Dr Gary Takeoka of the USDA in Albany, California measured more than 100 aroma volatiles in three commercial samples of mesquite flour. Two of the flour samples, one from Argentina, produced by Casa de Mesquite, and one from Peru, produced by the Universidad de Piura, consisted of just the pulpy mesocarp. The third flour sample, from Arizona, was made of the whole ground pod.

Dr. Takeoka found a new compound called propyl pyranone that was the most important flavor/aroma compound with a coconut peppermint like aroma. He also found a volatile known as hexanal which is the primary indicator of rancidity, primarily found in the seed oil.  In the figure below, both of the flours made from only the mesocarp had very high desirable levels of the propyl pyranone and extremely low level of the rancidity compound hexanal. In contrast, the flour made from the whole ground pods contained very low levels of the flavor compound pyranone and had very high levels of the marker compound indicating rancidity, hexanal. The high levels of the hexanal compound are probably due to oils from the ground seeds contained in the flour made from the entire pod.

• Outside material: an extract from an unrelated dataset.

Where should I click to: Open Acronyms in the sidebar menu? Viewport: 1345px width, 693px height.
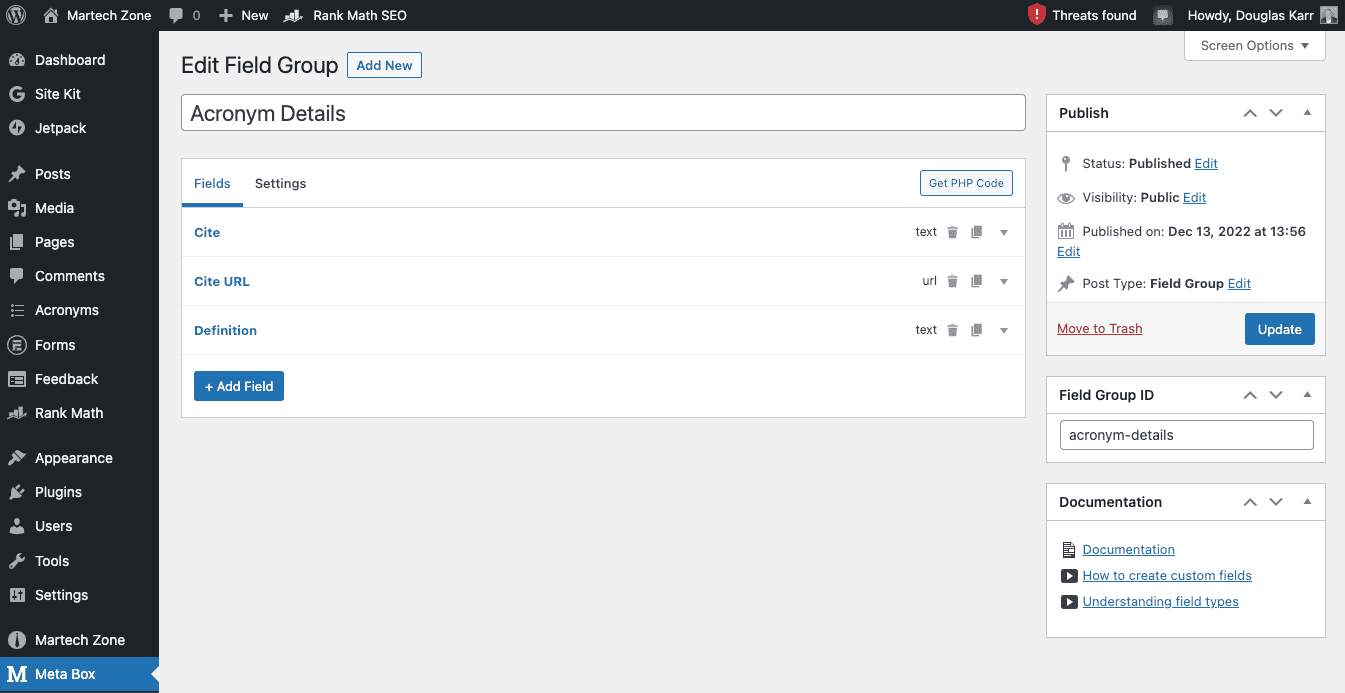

 Food safety advantages of flour made only from mesquite pulp.

All legume seeds are infected by seed weevils and mesquite pods, that is heavily attacked by seed weevils known as bruchids, is no exception. Clearly visible holes in the mesquite pods are sure signs of bruchid infestation as seen in the below pictures of mesquite pods collected in Peru and Arizona.

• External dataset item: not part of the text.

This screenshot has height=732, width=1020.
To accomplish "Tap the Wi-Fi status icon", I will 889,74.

Peruvian mesquite pod infected with Bruchid seed weevils

Arizona mesquite pod infected with Bruchid seed weevils


The insect first lays her eggs on the outside of the pod,


which then hatches and burrows through the spongy aromatic, sugar filled pulp of the pod through a leathery capsule known as the endocarp to infect the seed.


The weevil consumes the entire content of the seed, and may exit through the same hole it entered.

The infection process often begins when the pods are still on the tree and in several weeks can infect the majority of fallen pods with several developing larvae per pod.  If the entire pods are milled, the live and dead insects will be milled into the flour as well.

This is why Casa de Mesquite has worked hand in hand with our growing partners to ensure our mesquite pods are harvested before weevil infestation occurs.  This harvesting practice, together with our proprietary milling and separation process, and strict QC testing on every lot of mesquite flour ensure the quality and safety of our product.


Because we make our flour exclusively from the mesocarp, eliminating the seeds, leathery endocarp portions, we believe our mesquite flour is the finest, sweeter and most flavorful mesquite flour on the market.

Our harvesting and milling process also results in the purest and cleanest mesquite flour available and eliminates contamination of the flour with dead insect remains which can occur in flours made from the whole pod.

While our process takes more time, involves more steps, and increases cost, we think it’s worth it to produces the highest quality possible for our customers!

Because our flour contains twice the natural sugar, aroma, and flavor of whole pod flours, in many cases our customers find they can use about half the amount of Casa de Mesquite flour in their recipes and still get the same great flavor and aroma thus saving them significant money. 

We at Casa de Mesquite believe that the only way to make mesquite flour is to follow the traditional method of using only the mesocarp coupled with modern harvesting, manufacturing, and food safety methods to ensure the best quality possible.  Our top priority is satisfied consumers that trust our product and continue to use our mesquite flour for years to come.